User-defined PSF models from psf.prepare_psf_model always have submodel_names attribute
I've ran into some issues using my own PSF model generated from the psf.prepare_psf_model function. I want to use a Moffat2D model as my PSF model so I imported that from astropy.modeling.models and set the gamma and alpha values to what's needed for my data. I then ran it through prepare_psf_model to convert it and be useable with DAOPhotPSFPhotometry. After setting up DAOPhotPSFPhotometry, I tried running it on my image and came up with the following error:
AttributeError: x_0_0
The problem seems to be occurring in the _model_params2table function. On line 371 the function tests whether the input PSF model has the attribute submodel_names which I'm guessing is to see whether it's fitting a group of stars or just a single star. The issue is that when I defined my own Moffat2D psf model, the model that was returned has the submodel_names attribute even though it is just a single model. So whether or not DAOPhotPSFPhotometry is fitting a group or single star, it will always have the submodel_names attribute. I'm not sure but I'm guessing this is because its technically a CompoundModel?
The output of submodel_names for my PSF model is:
(u'None_0', u'None_1', u'None_2', 'renormalize_scaling')
The fix I'm guessing is either the submodel_names attribute needs to be removed in the model output from prepare_psf_model or there needs to be another way of testing whether the fitting is for a group or single star.

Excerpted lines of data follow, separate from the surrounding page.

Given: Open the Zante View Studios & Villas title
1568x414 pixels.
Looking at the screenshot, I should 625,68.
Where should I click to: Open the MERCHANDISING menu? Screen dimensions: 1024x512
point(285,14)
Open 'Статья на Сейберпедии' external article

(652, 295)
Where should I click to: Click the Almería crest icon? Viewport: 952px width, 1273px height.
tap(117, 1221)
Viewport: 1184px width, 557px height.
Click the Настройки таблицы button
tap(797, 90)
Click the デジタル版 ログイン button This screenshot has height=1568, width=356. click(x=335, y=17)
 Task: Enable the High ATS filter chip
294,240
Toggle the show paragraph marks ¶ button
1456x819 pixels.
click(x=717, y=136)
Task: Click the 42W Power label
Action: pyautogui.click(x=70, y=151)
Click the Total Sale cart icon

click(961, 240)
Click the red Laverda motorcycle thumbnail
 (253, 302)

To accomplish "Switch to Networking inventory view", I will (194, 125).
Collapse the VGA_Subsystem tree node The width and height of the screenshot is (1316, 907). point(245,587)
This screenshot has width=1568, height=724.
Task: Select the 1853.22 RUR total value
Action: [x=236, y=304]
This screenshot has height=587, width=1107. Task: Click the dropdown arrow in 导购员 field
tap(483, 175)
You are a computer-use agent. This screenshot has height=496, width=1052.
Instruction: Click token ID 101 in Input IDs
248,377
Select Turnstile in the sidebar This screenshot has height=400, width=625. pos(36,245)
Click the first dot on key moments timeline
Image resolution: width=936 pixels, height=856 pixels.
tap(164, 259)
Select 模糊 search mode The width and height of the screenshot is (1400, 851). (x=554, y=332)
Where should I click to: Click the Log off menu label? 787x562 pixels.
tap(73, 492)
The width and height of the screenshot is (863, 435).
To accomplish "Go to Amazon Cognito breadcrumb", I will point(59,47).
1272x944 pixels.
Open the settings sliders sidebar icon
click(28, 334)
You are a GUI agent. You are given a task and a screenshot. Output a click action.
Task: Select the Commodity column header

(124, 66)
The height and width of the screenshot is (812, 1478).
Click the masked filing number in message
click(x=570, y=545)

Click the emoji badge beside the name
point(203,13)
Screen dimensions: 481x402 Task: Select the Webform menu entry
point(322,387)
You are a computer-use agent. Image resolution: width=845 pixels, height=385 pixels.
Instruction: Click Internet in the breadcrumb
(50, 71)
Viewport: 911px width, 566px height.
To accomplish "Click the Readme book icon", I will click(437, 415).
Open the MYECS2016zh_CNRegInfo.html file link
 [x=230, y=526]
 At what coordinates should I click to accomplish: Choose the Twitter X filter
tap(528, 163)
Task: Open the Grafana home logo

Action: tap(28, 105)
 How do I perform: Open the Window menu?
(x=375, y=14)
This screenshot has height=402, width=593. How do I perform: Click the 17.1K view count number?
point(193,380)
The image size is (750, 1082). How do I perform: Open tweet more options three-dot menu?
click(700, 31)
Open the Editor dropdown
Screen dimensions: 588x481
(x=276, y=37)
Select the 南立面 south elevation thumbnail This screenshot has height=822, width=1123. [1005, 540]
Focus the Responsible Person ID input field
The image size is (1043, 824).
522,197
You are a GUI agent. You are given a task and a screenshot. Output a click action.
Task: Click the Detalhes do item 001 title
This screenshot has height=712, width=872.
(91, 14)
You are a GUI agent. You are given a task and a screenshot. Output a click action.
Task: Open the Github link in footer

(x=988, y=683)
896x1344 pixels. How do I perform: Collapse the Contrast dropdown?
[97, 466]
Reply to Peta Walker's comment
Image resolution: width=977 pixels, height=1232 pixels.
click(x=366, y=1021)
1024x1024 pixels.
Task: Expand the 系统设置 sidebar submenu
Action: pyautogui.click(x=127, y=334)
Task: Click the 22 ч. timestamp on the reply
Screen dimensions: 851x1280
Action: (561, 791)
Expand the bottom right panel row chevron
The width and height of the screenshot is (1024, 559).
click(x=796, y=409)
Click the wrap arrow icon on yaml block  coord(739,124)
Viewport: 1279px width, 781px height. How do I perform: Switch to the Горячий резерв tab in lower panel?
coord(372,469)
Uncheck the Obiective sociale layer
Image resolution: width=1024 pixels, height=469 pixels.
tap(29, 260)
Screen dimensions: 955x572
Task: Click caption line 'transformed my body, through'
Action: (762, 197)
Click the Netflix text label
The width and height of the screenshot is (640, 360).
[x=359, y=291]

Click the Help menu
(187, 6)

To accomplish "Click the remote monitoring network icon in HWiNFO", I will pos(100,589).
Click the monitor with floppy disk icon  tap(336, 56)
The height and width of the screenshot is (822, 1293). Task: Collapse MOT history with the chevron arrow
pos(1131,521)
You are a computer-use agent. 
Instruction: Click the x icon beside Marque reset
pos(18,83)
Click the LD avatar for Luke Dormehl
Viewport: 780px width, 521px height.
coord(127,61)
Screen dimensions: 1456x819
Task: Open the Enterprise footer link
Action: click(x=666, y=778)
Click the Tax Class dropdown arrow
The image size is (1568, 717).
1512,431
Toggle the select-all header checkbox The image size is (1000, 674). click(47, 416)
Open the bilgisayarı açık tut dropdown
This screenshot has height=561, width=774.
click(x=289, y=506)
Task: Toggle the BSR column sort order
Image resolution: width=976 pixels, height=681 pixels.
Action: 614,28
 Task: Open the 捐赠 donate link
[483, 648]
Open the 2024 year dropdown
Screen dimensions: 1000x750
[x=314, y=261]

Here's some example code that should reproduce the error I'm getting:
from astropy.modeling.models import Moffat2D
import photutils
psf = Moffat2D(x_0=0., y_0=0., gamma=2.0, alpha=0.8)
new_psf = photutils.psf.prepare_psf_model(psf, xname='x_0', yname='y_0', fluxname='amplitude')
my_phot = photutils.psf.DAOPhotPSFPhotometry(crit_separation=8., threshold=5, fwhm=4.0, psf_model=prf_mod, fitshape=21)
psf_phot = my_phot(image=data)
This is assuming an arbitrary image which shouldn't matter.
Thank you for reporting, @ttshimiz I will take a look into that soon =)
@ttshimiz I don't have a quick solution for you right now, maybe PRFAdapter, but it looks like it is a bit slow... Anyways, maybe adapting prepare_psf_model to play with the PSF Photometry should be the way to go...
Thanks for looking into this @mirca! Its not urgent for it to be fixed so no problem if it takes a little time to find a solution. But yeah I think the best solution is to modify prepare_psf_model to play better the PSF Photometry classes. I'm wondering if within prepare_psf_model you can just reset the submodel_names attribute?
@mira - is @ttshimiz right that the reason for checking that is to see if it's a group? If that's the case, then maybe the grouper class should add a special attribute specifically for that? E.g. model._is_group = True, and then to check for it, do something like getattr(model, '_is_group', True)?
@eteq I absolutely agree on having a _is_group attribute.